If the Nationals can't rally to overcome the Cardinals, the decision to shelve Strasburg will be debated until the sun crashes into the earth and ends life as we know it. Worse, nothing short of a world championship is likely to end the second-guessing, either inside the Nats' clubhouse or out. Those with no stake in the future of a pitcher who stands to earn hundreds of millions of dollars if he stays healthy will declare themselves more knowledgable than Rizzo, the one man who has stood in the spotlight's glare and taken ownership of the decision after extensive consultations with top doctors, sports medicine experts and baseball men.

Could the Nationals have handled Strasburg's workload differently in order to preserve his availability for the playoffs? Absolutely. They could have thrown caution to the wind and ignored his innings limit even while minding his pitch counts and his stress levels, hoping he had enough in the tank to carry them through October. They could have kept him in extended spring training until May, ramping up his workload so that he could proceed through the season without interruption or controversy, though it's doubtful that his replacement could have provided the 32 innings of 1.13 ERA ball that Strasburg gave the Nats in April, when the team kept pace with the Braves via a 14-8 start; their whole season might have come down to winning the wild-card play-in, and as the Braves showed, anything can happen there. They could have skipped a few turns along the way as the White Sox did with their ace, 23-year-old Chris Sale, a converted reliever who threw 192 innings in his first year as a starter, though a 4.22 ERA over his final nine starts and an early exit from final one on Sept. 29 amid his team's late collapse don't constitute a ringing endorsement of that strategy.

Or they could have stashed Strasburg on the disabled list in midseason with a real or exaggerated injury, though it wasn't until late in the year that the team built up enough a division lead that remained above five games for any appreciable length of time.

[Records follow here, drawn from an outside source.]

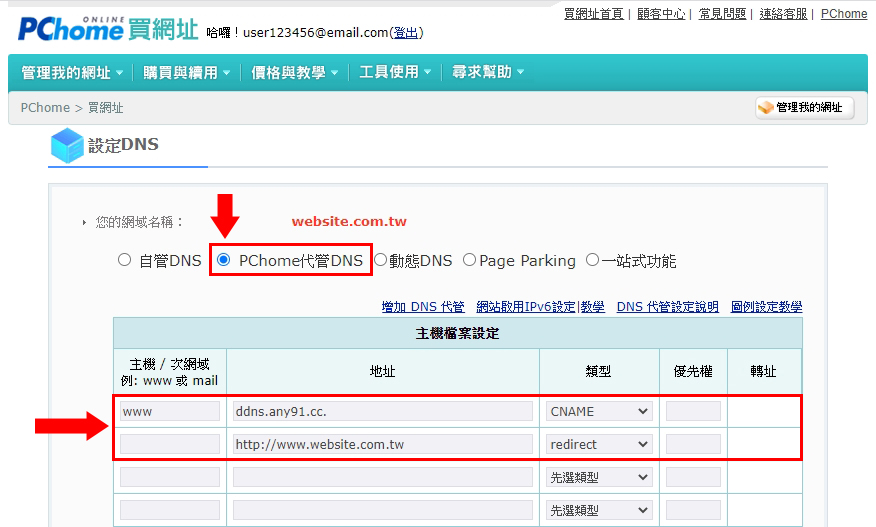The image size is (876, 527).
Task: Expand the 價格與教學 menu
Action: pos(294,72)
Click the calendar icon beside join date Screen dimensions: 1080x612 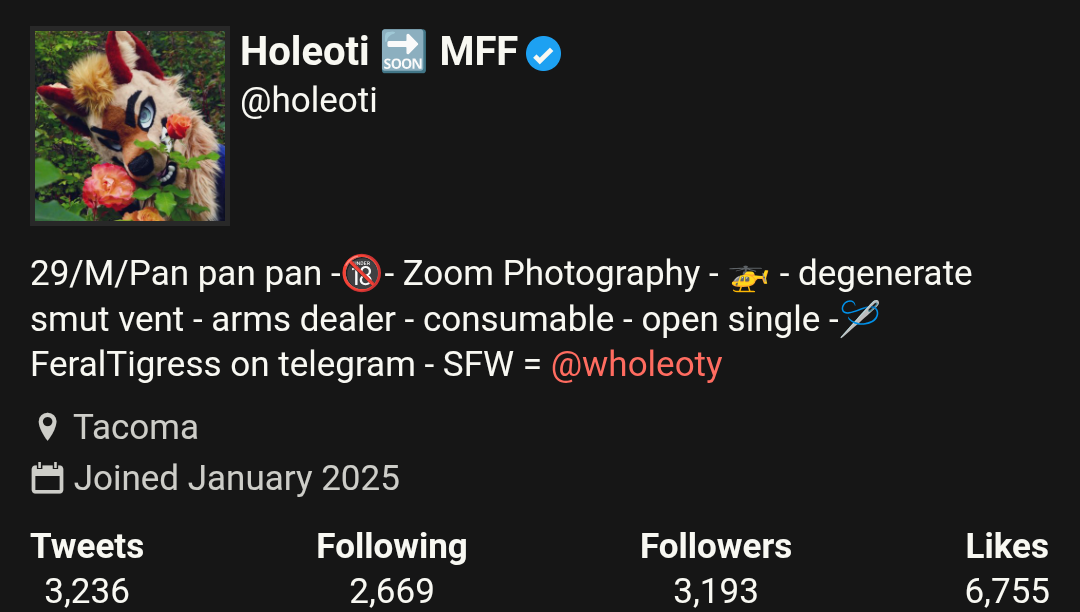click(x=48, y=478)
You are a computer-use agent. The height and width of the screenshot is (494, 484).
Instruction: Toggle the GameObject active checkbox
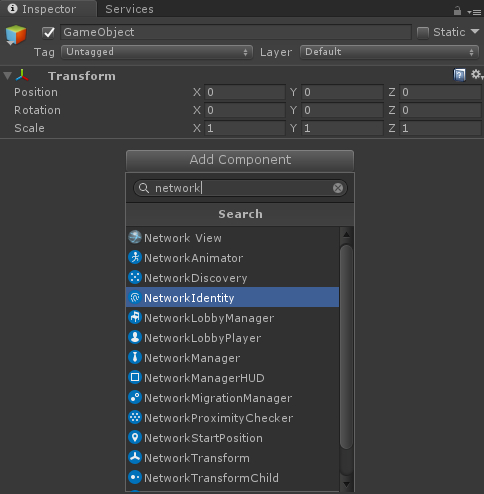(x=48, y=33)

The cost over a short stretch via the step down from Strasburg to John Lannanwouldn't have been more than a few runs, and they would have had their ace available for the playoffs. That said, one of Rizzo's key concerns was the increased injury risk of such a scenario. As he told ESPN's "Outside the Lines" program, "[E]very injury expert that we have spoken to [says] the effect of shutting a pitcher down and then ramping him back up and having him throw a full go is much more dangerous than having him pitch through the season and shutting him down."